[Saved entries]

BEGIN

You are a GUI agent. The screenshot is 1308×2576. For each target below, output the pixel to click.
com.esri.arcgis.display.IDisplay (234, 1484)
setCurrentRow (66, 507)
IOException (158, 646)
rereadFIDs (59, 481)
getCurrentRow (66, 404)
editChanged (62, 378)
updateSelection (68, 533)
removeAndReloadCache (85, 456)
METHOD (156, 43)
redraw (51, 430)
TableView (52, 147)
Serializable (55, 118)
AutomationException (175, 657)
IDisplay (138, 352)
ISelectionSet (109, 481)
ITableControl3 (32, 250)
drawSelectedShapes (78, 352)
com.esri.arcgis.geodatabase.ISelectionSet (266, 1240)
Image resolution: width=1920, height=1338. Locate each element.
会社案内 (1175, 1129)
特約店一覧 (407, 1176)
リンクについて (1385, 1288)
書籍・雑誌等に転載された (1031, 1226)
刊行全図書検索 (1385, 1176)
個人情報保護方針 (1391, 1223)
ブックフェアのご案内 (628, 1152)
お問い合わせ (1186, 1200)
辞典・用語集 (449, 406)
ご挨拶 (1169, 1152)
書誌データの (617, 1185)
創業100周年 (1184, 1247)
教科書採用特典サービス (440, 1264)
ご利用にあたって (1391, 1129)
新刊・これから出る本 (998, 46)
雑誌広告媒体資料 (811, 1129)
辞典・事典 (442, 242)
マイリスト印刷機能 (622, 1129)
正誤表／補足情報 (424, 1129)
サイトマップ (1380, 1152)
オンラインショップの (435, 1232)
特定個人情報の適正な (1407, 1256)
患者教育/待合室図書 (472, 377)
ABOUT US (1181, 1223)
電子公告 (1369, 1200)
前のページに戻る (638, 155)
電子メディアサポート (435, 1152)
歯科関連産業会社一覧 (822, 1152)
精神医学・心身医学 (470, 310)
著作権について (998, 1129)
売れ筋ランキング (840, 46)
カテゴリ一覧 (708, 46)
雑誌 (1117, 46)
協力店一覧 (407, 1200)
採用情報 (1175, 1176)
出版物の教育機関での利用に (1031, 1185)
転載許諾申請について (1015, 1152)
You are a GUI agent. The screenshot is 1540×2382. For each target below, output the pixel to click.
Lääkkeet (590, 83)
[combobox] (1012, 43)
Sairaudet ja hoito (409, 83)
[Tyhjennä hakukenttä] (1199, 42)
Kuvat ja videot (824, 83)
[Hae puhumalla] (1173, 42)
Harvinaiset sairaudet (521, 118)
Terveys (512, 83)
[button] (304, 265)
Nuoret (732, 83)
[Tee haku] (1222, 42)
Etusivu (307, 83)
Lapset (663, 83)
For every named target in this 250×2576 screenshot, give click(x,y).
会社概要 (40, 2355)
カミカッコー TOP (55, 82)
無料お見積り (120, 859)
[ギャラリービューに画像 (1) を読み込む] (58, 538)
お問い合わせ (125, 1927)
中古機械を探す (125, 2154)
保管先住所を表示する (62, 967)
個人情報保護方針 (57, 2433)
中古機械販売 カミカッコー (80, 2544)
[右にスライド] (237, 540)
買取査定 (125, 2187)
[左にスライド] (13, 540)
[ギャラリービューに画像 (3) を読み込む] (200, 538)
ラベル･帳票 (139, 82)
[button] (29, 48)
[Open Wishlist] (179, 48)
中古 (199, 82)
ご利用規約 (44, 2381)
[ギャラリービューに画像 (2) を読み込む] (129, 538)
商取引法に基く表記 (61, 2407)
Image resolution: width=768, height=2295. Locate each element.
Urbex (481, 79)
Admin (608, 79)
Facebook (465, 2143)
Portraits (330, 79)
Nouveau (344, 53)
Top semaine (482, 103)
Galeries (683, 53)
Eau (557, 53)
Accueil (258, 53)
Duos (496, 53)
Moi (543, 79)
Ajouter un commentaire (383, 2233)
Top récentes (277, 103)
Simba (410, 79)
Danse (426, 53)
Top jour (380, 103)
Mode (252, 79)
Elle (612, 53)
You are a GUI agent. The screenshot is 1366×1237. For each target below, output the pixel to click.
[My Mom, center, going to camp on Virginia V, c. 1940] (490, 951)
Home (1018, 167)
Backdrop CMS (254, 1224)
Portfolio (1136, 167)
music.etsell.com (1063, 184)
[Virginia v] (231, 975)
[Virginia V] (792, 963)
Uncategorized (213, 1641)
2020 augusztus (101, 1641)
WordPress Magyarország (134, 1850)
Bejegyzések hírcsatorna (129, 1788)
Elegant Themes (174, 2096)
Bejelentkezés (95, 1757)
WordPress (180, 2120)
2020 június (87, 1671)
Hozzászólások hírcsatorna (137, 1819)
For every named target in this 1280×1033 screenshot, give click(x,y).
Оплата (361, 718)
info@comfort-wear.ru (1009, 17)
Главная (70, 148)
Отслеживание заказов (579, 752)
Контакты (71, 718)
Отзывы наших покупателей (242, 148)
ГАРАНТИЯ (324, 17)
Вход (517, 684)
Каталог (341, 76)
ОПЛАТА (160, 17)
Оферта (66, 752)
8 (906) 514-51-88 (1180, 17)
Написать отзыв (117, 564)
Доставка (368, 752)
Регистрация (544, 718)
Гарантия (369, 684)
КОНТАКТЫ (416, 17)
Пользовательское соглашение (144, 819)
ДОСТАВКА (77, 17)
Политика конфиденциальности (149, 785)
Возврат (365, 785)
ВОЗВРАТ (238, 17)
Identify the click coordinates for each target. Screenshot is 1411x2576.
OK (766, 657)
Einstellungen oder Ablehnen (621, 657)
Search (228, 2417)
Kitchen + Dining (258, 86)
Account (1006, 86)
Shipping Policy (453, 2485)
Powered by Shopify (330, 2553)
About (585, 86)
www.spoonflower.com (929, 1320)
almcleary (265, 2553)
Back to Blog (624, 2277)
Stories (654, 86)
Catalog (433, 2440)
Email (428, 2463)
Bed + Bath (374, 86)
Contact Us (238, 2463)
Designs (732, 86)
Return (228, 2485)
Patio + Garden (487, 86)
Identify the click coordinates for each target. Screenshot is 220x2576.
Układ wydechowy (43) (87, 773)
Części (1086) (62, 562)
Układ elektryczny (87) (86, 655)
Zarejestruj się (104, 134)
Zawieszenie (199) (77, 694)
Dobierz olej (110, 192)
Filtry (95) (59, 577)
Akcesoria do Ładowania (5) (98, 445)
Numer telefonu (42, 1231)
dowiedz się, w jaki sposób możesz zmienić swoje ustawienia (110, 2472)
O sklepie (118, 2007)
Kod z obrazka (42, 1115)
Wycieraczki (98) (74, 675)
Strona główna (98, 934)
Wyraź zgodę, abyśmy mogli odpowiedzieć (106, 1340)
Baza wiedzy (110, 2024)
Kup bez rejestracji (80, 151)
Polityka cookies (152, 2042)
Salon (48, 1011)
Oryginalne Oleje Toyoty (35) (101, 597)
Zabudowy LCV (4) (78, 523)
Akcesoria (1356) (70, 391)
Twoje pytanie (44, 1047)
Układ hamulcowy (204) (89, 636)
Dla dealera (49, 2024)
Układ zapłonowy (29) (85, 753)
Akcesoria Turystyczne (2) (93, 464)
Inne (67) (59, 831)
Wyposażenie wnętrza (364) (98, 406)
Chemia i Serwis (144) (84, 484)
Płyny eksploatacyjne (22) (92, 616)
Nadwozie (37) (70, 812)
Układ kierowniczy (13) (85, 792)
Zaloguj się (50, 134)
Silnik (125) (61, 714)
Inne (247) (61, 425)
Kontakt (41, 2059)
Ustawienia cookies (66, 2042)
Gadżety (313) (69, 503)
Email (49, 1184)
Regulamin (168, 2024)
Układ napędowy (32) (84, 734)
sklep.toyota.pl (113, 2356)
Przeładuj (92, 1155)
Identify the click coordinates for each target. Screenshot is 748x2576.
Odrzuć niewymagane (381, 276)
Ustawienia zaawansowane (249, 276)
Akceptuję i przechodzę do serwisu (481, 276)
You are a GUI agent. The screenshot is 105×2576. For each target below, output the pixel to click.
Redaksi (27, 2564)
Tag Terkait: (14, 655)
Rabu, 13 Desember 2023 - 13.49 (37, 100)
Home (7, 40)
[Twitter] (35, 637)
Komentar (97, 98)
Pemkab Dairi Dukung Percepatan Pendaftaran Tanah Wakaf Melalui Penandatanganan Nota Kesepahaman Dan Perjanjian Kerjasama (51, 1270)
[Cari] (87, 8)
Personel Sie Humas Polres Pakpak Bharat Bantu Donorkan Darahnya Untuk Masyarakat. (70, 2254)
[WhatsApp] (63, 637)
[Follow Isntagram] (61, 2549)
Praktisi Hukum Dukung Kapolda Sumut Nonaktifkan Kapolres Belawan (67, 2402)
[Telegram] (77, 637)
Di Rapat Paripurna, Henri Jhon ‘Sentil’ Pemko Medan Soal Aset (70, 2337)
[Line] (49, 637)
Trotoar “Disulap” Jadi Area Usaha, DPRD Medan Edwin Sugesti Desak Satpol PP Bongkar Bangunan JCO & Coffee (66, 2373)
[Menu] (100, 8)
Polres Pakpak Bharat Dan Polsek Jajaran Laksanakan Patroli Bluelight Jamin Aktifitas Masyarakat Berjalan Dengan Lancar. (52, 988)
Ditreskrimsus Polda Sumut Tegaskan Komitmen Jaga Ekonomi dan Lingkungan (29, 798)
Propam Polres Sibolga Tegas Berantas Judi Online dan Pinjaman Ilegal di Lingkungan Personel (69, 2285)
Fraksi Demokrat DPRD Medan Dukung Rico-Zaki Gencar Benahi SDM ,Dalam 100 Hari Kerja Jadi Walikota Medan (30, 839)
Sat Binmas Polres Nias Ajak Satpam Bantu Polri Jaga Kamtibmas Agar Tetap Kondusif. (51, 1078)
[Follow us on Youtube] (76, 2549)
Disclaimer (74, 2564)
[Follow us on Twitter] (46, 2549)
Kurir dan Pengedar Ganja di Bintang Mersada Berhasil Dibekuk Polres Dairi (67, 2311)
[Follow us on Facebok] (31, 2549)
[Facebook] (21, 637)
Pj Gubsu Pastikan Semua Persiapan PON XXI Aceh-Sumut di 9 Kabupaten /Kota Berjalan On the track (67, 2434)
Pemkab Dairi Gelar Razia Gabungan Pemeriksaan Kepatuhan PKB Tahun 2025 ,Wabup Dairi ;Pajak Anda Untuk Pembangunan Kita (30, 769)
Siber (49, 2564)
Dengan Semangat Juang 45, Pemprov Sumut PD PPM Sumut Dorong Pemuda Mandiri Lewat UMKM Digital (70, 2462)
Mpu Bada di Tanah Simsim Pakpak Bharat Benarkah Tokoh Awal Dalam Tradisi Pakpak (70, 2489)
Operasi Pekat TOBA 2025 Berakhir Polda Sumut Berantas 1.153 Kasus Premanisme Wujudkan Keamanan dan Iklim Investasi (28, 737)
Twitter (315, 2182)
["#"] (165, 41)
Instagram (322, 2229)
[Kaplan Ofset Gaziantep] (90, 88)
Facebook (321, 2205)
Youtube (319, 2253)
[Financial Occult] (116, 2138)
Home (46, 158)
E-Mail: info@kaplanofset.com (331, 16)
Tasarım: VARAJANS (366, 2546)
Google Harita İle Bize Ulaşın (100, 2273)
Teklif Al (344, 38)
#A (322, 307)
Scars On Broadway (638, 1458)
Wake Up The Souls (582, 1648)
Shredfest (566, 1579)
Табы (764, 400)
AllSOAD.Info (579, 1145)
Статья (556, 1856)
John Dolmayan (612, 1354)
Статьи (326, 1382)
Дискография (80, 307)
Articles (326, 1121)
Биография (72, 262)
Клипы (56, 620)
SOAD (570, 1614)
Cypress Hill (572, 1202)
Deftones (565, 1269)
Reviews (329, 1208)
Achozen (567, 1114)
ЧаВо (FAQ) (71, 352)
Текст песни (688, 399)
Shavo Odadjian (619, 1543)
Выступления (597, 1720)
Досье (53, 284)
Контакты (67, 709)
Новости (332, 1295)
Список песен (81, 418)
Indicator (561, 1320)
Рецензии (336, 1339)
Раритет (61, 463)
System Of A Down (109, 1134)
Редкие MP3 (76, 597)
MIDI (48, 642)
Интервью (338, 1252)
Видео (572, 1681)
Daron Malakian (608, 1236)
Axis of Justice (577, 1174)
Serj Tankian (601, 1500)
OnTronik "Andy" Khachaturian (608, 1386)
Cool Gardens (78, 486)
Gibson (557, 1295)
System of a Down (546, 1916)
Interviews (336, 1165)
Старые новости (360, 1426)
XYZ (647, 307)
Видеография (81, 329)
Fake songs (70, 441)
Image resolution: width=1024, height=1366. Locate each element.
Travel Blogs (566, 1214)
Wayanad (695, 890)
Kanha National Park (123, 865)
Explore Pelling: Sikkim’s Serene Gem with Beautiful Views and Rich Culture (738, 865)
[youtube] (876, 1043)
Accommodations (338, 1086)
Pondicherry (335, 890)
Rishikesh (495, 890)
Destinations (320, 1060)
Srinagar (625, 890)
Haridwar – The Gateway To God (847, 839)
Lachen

END

▸ YOUR ASSIGNMENT:
Reproduce the lines above, beginning at the line with "com.esri.arcgis.geodatabase.ISelectionSet (266, 1240)" and stopping after the line with "Portraits (330, 79)", exactly as they are.

▸ FINISHED EXERCISE:
com.esri.arcgis.geodatabase.ISelectionSet (266, 1240)
Image resolution: width=1920, height=1338. Locate each element.
会社案内 (1175, 1129)
特約店一覧 (407, 1176)
リンクについて (1385, 1288)
書籍・雑誌等に転載された (1031, 1226)
刊行全図書検索 (1385, 1176)
個人情報保護方針 (1391, 1223)
ブックフェアのご案内 (628, 1152)
お問い合わせ (1186, 1200)
辞典・用語集 (449, 406)
ご挨拶 (1169, 1152)
書誌データの (617, 1185)
創業100周年 (1184, 1247)
教科書採用特典サービス (440, 1264)
ご利用にあたって (1391, 1129)
新刊・これから出る本 (998, 46)
雑誌広告媒体資料 (811, 1129)
辞典・事典 (442, 242)
マイリスト印刷機能 (622, 1129)
正誤表／補足情報 (424, 1129)
サイトマップ (1380, 1152)
オンラインショップの (435, 1232)
特定個人情報の適正な (1407, 1256)
患者教育/待合室図書 (472, 377)
ABOUT US (1181, 1223)
電子公告 (1369, 1200)
前のページに戻る (638, 155)
電子メディアサポート (435, 1152)
歯科関連産業会社一覧 (822, 1152)
精神医学・心身医学 (470, 310)
著作権について (998, 1129)
売れ筋ランキング (840, 46)
カテゴリ一覧 (708, 46)
雑誌 (1117, 46)
協力店一覧 (407, 1200)
採用情報 (1175, 1176)
出版物の教育機関での利用に (1031, 1185)
転載許諾申請について (1015, 1152)
You are a GUI agent. The screenshot is 1540×2382. For each target below, output the pixel to click.
Lääkkeet (590, 83)
[combobox] (1012, 43)
Sairaudet ja hoito (409, 83)
[Tyhjennä hakukenttä] (1199, 42)
Kuvat ja videot (824, 83)
[Hae puhumalla] (1173, 42)
Harvinaiset sairaudet (521, 118)
Terveys (512, 83)
[button] (304, 265)
Nuoret (732, 83)
[Tee haku] (1222, 42)
Etusivu (307, 83)
Lapset (663, 83)
For every named target in this 250×2576 screenshot, give click(x,y).
会社概要 (40, 2355)
カミカッコー TOP (55, 82)
無料お見積り (120, 859)
[ギャラリービューに画像 (1) を読み込む] (58, 538)
お問い合わせ (125, 1927)
中古機械を探す (125, 2154)
保管先住所を表示する (62, 967)
個人情報保護方針 (57, 2433)
中古機械販売 カミカッコー (80, 2544)
[右にスライド] (237, 540)
買取査定 (125, 2187)
[左にスライド] (13, 540)
[ギャラリービューに画像 (3) を読み込む] (200, 538)
ラベル･帳票 (139, 82)
[button] (29, 48)
[Open Wishlist] (179, 48)
中古 (199, 82)
ご利用規約 (44, 2381)
[ギャラリービューに画像 (2) を読み込む] (129, 538)
商取引法に基く表記 (61, 2407)
Image resolution: width=768, height=2295. Locate each element.
Urbex (481, 79)
Admin (608, 79)
Facebook (465, 2143)
Portraits (330, 79)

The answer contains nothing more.